3. The mobile medical equipment cart of claim 2, wherein the receptacles are adapted for positive engagement with collision protection devices of the hospital bed.

4. The mobile medical equipment cart of claim 2, wherein the receptacles comprise:

a substantially circular plate with a wedge missing from the substantially circular plate; and

a rim connected to the plate, the rim having a shape that forms a portion of a circle that is adapted for receiving at least one of the members of the hospital bed.

5. The mobile medical equipment cart of claim 1, wherein the arm has an adjustable unloaded length.
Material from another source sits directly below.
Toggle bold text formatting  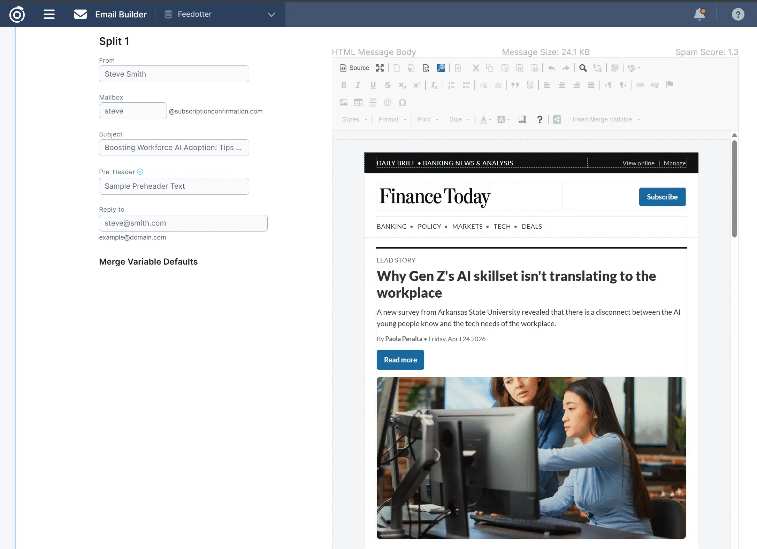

6. The mobile medical equipment cart of claim 5, wherein the spring biases the arm in a horizontal direction parallel to a surface of the bed.

7. The mobile medical equipment cart of claim 2, wherein the spring biases at the arm in a vertical direction perpendicular to a surface of the bed.

8. The mobile medical equipment cart of claim 1, wherein the spring comprises a pneumatic spring.

9. The mobile medical equipment cart of claim 1, wherein the arm comprises a handle or foot lever coupled to the arm and operable to displace the arm in a direction opposing a bias force applied by the spring.

10. A mobile medical equipment cart comprising:

a wheeled base;

an arm of adjustable length and adapted to releasably couple the cart across a side or end face of a hospital bed for transport therewith; and

a spring arranged to bias the arm either vertically or in a direction along its length to hold the cart in a position securely attached to the hospital bed until released.

11. The mobile medical equipment cart to claim 10, wherein the arm comprises two receptacles disposed at opposite ends of the arm and adapted to couple to spaced apart members of the hospital bed.

12. The mobile medical equipment cart of claim 11, wherein the receptacles comprise:

a substantially circular plate with a wedge missing from the substantially circular plate; and

a rim connected to the plate, the rim having a shape that forms a portion of a circle that is adapted for receiving at least one of the members of the hospital bed.

13. The mobile medical equipment cart of claim 10, wherein the arm is of an adjustable unloaded length.

14. The mobile medical equipment cart of claim 13, wherein the spring biases the arm in a horizontal direction parallel to a surface of the bed.

15. The mobile medical equipment cart of claim 11, wherein the spring biases at the arm in a vertical direction perpendicular to a surface of the bed.

16. The mobile medical equipment cart of claim 10, wherein the spring comprises a pneumatic spring.

17. The mobile medical equipment cart of claim 10, wherein the arm comprises a handle or foot lever coupled to the arm and operable to displace the arm in a direction opposing a bias force applied by the spring.

18. In combination,

a hospital bed; and

the mobile medical equipment cart of claim 10 releasably coupled to the bed.